Pedro Castro Vázquez (born 12 February 1945) is a former Spanish Socialist Workers' Party (PSOE) politician. He was the mayor of Getafe in the Community of Madrid from 1983 to 2011, and the president of the Spanish Federation of Municipalities and Provinces (FEMP) from 2007 to 2011.

==Biography==
Born in Tomelloso in the province of Ciudad Real, Castro is married and has three children. He was elected to Getafe City Council in the first democratic local elections in 1979, becoming deputy mayor to Jesús Prieto de la Fuente, and the councillor responsible for youth.
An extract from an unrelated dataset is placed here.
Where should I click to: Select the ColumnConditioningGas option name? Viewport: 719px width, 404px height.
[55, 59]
Castro was elected mayor in 1983, and served seven terms before being defeated by Juan Soler-Espiauba of the People's Party (PP) in 2011. He went on hunger strike to persuade prime minister of Spain Felipe González to build a hospital in Getafe, and in his final years achieved the construction of 10,000 homes, despite the Great Recession. He was known for his use of technology and communications: he had a radio call-in show for over 20 years and was an early user of Twitter, as well as writing a blog.
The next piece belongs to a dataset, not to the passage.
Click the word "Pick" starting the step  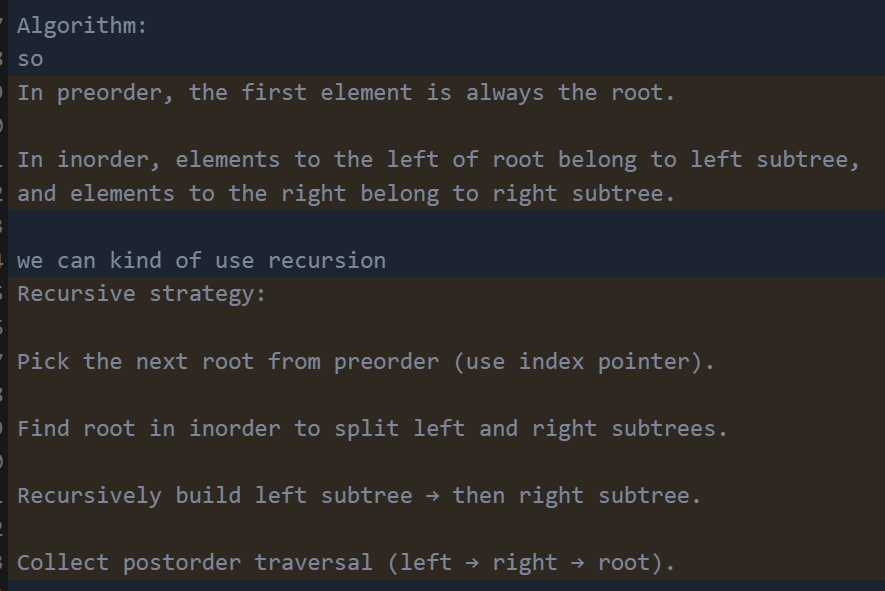(43, 361)
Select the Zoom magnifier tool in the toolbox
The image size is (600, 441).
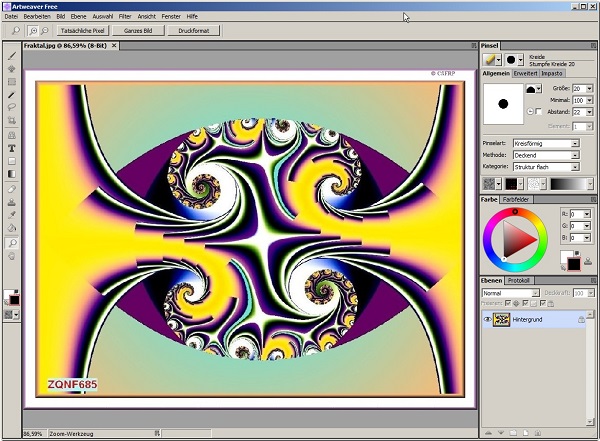tap(11, 242)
In 2002, Castro persuaded his former trade union colleague and local construction and nightlife businessman Ángel Torres to purchase the bankrupt football club Getafe CF. Within two years, the team was in La Liga for the first time, where they became a mainstay.
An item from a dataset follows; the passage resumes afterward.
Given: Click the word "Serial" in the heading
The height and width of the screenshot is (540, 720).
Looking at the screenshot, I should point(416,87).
In August 2006, Castro requested that Getafe be the capital of the Community of Madrid instead of the city of Madrid, as Madrid is already the national capital. He likened the proposal to Santiago de Compostela and Mérida, which are the respective capitals of Galicia and Extremadura despite not being the largest cities. He mentioned the Charles III University of Madrid, the Roman Catholic Diocese of Getafe, Getafe CF and the importance of the local aeronautics industry as reasons for the move. Raúl Callé, mayor of nearby Leganés, ridiculed the proposal by suggesting that Castro apply for the capital of Pluto.

In 2007, Castro was elected president of the Spanish Federation of Municipalities and Provinces (FEMP) as the PSOE candidate with 15,997 votes, while the PP candidate Regina Otaola received 11,310. In December 2008, he publicly asked in a municipal meeting "why are there so many stupid people who still vote for the right?" The PP threatened to leave FEMP if Castro did not resign. In April 2009, the PP group in the Senate of Spain walked out of a parliamentary appearance by Castro.